Rewrite the rows below as a numbered list, starting at the first row and ending with the line containing "(x=81, y=8)". Include both of those lines and omit any blank lines.

## Start

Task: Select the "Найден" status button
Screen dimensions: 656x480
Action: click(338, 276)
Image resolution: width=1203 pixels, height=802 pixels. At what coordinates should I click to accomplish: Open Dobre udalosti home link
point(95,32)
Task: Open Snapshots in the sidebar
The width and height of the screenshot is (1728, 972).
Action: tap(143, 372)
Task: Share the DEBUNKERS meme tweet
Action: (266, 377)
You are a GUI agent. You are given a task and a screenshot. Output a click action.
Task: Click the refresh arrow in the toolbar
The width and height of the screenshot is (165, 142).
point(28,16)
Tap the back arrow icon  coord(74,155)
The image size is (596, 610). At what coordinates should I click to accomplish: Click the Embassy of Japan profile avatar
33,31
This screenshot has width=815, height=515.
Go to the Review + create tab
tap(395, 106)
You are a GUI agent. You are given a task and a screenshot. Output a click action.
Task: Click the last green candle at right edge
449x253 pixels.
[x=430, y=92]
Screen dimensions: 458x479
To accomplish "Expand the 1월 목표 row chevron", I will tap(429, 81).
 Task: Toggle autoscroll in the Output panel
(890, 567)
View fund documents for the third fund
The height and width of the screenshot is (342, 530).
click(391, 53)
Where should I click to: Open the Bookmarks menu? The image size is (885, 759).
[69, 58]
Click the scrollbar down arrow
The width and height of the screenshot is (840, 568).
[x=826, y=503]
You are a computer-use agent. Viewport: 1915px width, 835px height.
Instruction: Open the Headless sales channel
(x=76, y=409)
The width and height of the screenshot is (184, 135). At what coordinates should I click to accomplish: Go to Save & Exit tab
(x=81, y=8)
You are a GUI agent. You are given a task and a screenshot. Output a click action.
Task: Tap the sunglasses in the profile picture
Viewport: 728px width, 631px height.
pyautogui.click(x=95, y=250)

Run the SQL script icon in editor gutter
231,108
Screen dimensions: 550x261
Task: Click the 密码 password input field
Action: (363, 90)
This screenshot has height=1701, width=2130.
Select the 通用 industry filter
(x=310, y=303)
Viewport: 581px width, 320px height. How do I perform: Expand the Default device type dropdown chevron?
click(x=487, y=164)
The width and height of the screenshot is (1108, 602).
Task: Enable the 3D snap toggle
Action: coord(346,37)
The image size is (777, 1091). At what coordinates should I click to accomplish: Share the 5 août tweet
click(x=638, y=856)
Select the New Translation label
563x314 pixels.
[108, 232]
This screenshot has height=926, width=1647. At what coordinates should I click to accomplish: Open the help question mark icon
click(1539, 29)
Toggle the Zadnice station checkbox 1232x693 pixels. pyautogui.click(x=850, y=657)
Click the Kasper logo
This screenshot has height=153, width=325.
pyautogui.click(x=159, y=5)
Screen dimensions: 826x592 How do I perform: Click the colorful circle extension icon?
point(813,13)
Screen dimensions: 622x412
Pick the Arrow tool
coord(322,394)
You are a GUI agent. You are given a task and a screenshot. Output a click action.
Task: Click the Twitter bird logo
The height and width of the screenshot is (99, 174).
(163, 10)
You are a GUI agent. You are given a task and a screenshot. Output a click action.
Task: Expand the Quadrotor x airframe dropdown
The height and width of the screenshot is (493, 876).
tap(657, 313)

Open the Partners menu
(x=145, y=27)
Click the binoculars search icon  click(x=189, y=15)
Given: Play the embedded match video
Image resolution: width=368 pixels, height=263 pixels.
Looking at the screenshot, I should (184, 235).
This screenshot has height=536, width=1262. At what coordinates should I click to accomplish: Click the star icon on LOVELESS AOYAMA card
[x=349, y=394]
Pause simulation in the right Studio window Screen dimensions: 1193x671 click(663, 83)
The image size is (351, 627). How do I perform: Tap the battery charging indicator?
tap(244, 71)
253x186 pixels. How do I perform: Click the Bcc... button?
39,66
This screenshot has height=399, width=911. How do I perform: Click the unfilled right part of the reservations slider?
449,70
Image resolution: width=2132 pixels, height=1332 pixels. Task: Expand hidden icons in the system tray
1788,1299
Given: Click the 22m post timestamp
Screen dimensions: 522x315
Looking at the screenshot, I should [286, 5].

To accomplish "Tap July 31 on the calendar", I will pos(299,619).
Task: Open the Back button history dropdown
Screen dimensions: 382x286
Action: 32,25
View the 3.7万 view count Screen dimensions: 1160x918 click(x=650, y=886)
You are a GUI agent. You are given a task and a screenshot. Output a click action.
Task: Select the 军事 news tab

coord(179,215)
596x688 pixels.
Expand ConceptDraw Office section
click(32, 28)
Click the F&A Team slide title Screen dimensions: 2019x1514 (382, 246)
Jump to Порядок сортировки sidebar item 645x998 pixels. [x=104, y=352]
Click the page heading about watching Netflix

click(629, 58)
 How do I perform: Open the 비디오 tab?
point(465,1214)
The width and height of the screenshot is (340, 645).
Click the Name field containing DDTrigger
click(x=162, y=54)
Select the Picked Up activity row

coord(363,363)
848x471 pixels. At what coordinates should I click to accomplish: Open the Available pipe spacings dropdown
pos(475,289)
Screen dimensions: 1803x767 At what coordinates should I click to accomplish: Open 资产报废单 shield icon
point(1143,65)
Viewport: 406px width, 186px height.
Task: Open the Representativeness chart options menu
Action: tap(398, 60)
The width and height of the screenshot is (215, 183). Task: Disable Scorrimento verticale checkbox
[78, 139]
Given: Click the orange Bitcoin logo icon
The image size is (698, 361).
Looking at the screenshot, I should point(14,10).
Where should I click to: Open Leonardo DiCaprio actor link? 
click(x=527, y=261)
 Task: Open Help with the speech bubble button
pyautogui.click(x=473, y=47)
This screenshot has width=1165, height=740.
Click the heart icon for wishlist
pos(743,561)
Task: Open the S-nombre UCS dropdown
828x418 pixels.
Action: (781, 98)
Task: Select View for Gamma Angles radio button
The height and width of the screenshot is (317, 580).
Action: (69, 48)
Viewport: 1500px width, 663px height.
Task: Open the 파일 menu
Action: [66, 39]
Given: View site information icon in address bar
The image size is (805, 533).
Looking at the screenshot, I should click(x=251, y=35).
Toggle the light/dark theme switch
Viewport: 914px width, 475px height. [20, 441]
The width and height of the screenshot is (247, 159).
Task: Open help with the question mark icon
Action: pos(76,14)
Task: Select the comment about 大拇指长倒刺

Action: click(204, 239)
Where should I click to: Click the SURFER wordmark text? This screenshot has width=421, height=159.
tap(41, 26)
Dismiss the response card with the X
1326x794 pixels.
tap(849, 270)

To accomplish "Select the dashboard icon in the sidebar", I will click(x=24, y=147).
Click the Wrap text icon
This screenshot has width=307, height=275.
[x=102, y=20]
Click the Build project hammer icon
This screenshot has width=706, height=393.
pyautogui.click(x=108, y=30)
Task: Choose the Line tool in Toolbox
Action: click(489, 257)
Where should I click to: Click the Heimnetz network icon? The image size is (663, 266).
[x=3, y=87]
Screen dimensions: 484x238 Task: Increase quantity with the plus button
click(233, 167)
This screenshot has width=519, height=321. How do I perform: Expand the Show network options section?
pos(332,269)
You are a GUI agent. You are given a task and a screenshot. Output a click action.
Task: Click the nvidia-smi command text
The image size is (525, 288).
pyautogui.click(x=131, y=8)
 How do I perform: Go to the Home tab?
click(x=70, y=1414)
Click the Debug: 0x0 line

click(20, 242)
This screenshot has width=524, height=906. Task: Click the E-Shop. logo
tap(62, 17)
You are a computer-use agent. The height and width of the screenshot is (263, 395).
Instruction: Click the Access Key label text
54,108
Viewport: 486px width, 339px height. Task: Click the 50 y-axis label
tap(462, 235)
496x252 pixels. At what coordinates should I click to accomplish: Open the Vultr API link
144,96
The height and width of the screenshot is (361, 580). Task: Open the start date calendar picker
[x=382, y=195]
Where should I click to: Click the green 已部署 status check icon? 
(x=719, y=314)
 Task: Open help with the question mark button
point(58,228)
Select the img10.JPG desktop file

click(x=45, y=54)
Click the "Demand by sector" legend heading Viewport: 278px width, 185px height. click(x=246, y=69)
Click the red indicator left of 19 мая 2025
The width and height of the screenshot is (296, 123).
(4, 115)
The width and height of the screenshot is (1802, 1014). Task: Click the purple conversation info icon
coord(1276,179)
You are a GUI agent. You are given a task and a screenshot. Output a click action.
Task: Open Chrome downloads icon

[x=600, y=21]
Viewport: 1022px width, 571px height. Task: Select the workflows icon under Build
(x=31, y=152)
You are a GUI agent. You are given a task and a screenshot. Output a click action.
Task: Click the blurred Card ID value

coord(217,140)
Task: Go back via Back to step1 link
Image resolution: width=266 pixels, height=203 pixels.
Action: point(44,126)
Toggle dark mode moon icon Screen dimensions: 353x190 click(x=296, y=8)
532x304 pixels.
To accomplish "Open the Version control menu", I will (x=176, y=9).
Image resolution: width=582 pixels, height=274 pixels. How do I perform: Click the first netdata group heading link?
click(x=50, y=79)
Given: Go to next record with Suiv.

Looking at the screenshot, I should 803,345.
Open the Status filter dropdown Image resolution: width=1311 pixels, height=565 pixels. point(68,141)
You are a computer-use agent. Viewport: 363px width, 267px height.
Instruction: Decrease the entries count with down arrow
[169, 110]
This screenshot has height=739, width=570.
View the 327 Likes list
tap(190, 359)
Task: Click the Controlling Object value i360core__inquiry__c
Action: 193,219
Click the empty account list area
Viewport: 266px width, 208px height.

## End

* _Expected answer_:
1. Task: Select the "Найден" status button
2. Screen dimensions: 656x480
3. Action: click(338, 276)
4. Image resolution: width=1203 pixels, height=802 pixels. At what coordinates should I click to accomplish: Open Dobre udalosti home link
5. point(95,32)
6. Task: Open Snapshots in the sidebar
7. The width and height of the screenshot is (1728, 972).
8. Action: tap(143, 372)
9. Task: Share the DEBUNKERS meme tweet
10. Action: (266, 377)
11. You are a GUI agent. You are given a task and a screenshot. Output a click action.
12. Task: Click the refresh arrow in the toolbar
13. The width and height of the screenshot is (165, 142).
14. point(28,16)
15. Tap the back arrow icon  coord(74,155)
16. The image size is (596, 610). At what coordinates should I click to accomplish: Click the Embassy of Japan profile avatar
17. 33,31
18. This screenshot has width=815, height=515.
19. Go to the Review + create tab
20. tap(395, 106)
21. You are a GUI agent. You are given a task and a screenshot. Output a click action.
22. Task: Click the last green candle at right edge
23. 449x253 pixels.
24. [x=430, y=92]
25. Screen dimensions: 458x479
26. To accomplish "Expand the 1월 목표 row chevron", I will tap(429, 81).
27.  Task: Toggle autoscroll in the Output panel
28. (890, 567)
29. View fund documents for the third fund
30. The height and width of the screenshot is (342, 530).
31. click(391, 53)
32. Where should I click to: Open the Bookmarks menu? The image size is (885, 759).
33. [69, 58]
34. Click the scrollbar down arrow
35. The width and height of the screenshot is (840, 568).
36. [x=826, y=503]
37. You are a computer-use agent. Viewport: 1915px width, 835px height.
38. Instruction: Open the Headless sales channel
39. (x=76, y=409)
40. The width and height of the screenshot is (184, 135). At what coordinates should I click to accomplish: Go to Save & Exit tab
41. (x=81, y=8)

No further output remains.